Update the listing lines from the one containing "Bachelor party (470, 1612)" down to the one containing "Datenschutzerklärung (436, 118)" by replacing "whirlpool" with "hot tub", and write out only those lines with nothing else changed.

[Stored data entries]
▼

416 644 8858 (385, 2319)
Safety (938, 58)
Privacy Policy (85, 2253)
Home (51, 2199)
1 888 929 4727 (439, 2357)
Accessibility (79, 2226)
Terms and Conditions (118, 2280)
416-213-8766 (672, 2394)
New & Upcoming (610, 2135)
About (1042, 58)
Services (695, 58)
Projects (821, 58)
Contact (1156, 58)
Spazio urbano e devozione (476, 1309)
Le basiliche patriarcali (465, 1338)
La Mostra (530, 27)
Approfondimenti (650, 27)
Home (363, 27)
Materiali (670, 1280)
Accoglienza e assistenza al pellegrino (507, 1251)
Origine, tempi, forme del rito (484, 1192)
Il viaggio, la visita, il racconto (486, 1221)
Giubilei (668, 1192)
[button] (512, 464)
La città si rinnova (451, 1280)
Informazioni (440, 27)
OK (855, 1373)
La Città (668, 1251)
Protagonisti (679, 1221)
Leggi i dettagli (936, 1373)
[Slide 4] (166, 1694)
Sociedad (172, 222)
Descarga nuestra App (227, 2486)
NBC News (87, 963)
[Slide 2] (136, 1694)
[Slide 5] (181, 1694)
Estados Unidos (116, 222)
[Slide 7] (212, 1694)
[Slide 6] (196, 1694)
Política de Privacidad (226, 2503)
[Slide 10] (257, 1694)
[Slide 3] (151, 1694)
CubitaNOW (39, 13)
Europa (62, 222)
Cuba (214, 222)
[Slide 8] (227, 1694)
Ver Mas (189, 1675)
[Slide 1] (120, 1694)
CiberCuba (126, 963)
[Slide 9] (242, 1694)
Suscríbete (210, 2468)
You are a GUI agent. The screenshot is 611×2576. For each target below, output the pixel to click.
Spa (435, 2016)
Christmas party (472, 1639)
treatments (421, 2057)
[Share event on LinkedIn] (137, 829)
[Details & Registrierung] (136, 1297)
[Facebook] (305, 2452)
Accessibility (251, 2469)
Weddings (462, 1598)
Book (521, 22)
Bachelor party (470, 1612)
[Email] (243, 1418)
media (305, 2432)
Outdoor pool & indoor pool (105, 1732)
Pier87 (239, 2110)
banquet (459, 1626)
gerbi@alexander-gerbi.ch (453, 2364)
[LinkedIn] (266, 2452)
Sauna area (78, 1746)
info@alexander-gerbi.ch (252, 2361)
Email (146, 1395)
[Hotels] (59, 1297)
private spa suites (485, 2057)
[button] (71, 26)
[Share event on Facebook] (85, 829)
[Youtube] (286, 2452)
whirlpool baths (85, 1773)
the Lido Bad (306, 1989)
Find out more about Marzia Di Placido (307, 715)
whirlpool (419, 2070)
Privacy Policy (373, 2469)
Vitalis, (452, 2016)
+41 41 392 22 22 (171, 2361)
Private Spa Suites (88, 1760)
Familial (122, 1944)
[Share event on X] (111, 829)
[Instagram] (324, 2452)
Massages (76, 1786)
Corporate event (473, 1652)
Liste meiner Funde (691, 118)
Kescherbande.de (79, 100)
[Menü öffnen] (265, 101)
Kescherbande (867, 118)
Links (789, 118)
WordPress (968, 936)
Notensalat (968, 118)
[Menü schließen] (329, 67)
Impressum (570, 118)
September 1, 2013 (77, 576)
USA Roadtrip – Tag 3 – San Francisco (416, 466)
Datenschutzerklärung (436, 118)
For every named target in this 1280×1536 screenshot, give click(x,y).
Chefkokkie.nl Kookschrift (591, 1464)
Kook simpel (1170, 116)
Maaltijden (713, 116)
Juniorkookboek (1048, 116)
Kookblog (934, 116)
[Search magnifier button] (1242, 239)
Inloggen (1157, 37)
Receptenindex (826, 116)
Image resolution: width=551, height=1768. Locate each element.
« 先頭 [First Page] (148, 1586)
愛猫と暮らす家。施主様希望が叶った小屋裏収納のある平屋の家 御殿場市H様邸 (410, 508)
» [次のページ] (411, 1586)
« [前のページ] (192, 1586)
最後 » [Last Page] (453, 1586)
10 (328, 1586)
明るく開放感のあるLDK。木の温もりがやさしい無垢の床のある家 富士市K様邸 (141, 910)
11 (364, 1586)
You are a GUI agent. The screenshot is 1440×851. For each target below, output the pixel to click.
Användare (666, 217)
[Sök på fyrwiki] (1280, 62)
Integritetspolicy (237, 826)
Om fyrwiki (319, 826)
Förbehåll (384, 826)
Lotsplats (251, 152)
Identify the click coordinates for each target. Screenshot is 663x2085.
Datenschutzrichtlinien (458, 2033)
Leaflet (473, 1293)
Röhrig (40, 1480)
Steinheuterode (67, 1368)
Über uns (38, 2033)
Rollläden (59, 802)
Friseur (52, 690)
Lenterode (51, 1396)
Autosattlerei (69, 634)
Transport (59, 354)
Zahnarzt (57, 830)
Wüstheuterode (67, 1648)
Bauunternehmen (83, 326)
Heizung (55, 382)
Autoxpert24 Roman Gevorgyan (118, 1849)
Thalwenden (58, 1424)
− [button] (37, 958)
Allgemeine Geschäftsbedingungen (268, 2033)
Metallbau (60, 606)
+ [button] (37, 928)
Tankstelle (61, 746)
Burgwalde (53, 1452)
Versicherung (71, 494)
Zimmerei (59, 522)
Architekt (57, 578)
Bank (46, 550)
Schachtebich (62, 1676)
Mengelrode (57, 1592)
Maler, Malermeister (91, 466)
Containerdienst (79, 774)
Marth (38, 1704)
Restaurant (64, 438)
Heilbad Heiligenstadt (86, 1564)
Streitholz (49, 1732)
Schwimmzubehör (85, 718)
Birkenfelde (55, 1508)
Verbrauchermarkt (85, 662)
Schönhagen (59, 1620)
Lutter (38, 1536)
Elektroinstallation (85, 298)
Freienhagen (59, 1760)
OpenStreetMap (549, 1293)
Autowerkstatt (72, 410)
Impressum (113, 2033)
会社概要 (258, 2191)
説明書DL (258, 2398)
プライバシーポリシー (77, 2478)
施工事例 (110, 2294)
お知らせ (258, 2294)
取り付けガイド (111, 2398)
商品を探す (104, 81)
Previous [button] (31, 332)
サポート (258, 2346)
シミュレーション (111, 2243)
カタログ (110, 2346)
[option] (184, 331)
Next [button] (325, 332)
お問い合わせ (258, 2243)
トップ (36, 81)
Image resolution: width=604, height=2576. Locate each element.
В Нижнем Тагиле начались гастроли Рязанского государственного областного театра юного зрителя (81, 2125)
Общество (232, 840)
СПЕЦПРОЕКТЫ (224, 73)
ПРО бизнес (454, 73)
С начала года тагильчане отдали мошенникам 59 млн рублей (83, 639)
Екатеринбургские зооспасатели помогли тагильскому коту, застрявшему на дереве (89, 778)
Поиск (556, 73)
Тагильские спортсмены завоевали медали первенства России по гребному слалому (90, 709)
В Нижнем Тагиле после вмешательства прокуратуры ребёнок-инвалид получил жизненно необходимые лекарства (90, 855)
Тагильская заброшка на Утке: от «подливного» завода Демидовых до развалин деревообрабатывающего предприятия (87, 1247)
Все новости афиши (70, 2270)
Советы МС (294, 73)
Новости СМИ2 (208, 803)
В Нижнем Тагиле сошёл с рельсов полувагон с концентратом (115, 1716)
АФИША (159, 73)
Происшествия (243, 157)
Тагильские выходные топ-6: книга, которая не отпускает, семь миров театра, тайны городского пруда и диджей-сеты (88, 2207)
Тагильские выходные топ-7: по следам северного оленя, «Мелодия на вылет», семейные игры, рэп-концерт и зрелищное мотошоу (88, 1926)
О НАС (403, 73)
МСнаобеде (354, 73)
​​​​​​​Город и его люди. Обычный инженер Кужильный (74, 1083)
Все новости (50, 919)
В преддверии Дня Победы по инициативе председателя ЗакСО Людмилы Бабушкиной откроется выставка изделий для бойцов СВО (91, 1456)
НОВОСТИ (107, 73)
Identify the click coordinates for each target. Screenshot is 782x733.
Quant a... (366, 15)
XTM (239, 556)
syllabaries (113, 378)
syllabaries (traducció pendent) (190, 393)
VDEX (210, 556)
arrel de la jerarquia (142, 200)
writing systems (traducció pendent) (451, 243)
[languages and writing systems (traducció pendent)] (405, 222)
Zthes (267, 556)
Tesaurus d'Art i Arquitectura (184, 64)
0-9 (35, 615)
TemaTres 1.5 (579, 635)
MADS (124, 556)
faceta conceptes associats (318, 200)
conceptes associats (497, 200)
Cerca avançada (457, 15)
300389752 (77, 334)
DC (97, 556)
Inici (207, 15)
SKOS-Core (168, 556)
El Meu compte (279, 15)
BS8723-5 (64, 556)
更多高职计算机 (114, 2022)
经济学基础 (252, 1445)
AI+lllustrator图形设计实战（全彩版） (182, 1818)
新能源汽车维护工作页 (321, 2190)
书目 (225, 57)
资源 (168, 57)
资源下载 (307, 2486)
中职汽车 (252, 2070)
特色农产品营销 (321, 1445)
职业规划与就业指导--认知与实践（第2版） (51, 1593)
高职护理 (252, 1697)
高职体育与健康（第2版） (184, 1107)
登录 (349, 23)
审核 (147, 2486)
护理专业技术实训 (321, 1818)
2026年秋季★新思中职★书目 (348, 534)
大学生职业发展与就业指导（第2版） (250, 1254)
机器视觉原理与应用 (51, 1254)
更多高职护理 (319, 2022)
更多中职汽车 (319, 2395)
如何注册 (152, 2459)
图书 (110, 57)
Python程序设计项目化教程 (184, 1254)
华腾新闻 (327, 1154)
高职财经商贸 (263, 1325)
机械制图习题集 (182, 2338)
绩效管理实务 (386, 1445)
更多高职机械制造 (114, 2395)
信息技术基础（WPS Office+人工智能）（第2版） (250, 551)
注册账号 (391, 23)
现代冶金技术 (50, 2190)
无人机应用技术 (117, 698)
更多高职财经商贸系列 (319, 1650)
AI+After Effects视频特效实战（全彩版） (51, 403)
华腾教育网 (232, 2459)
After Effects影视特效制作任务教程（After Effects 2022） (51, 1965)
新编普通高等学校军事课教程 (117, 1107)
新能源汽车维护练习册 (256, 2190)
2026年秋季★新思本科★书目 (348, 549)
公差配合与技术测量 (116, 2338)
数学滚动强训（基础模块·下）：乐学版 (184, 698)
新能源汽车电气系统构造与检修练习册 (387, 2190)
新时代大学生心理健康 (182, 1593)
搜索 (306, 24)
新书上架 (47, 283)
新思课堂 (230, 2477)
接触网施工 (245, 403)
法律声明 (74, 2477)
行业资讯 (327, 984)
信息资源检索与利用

▲

# [Solution for this task]
Bachelor party (470, 1612)
[Email] (243, 1418)
media (305, 2432)
Outdoor pool & indoor pool (105, 1732)
Pier87 (239, 2110)
banquet (459, 1626)
gerbi@alexander-gerbi.ch (453, 2364)
[LinkedIn] (266, 2452)
Sauna area (78, 1746)
info@alexander-gerbi.ch (252, 2361)
Email (146, 1395)
[Hotels] (59, 1297)
private spa suites (485, 2057)
[button] (71, 26)
[Share event on Facebook] (85, 829)
[Youtube] (286, 2452)
hot tub baths (85, 1773)
the Lido Bad (306, 1989)
Find out more about Marzia Di Placido (307, 715)
hot tub (419, 2070)
Privacy Policy (373, 2469)
Vitalis, (452, 2016)
+41 41 392 22 22 (171, 2361)
Private Spa Suites (88, 1760)
Familial (122, 1944)
[Share event on X] (111, 829)
[Instagram] (324, 2452)
Massages (76, 1786)
Corporate event (473, 1652)
Liste meiner Funde (691, 118)
Kescherbande.de (79, 100)
[Menü öffnen] (265, 101)
Kescherbande (867, 118)
Links (789, 118)
WordPress (968, 936)
Notensalat (968, 118)
[Menü schließen] (329, 67)
Impressum (570, 118)
September 1, 2013 (77, 576)
USA Roadtrip – Tag 3 – San Francisco (416, 466)
Datenschutzerklärung (436, 118)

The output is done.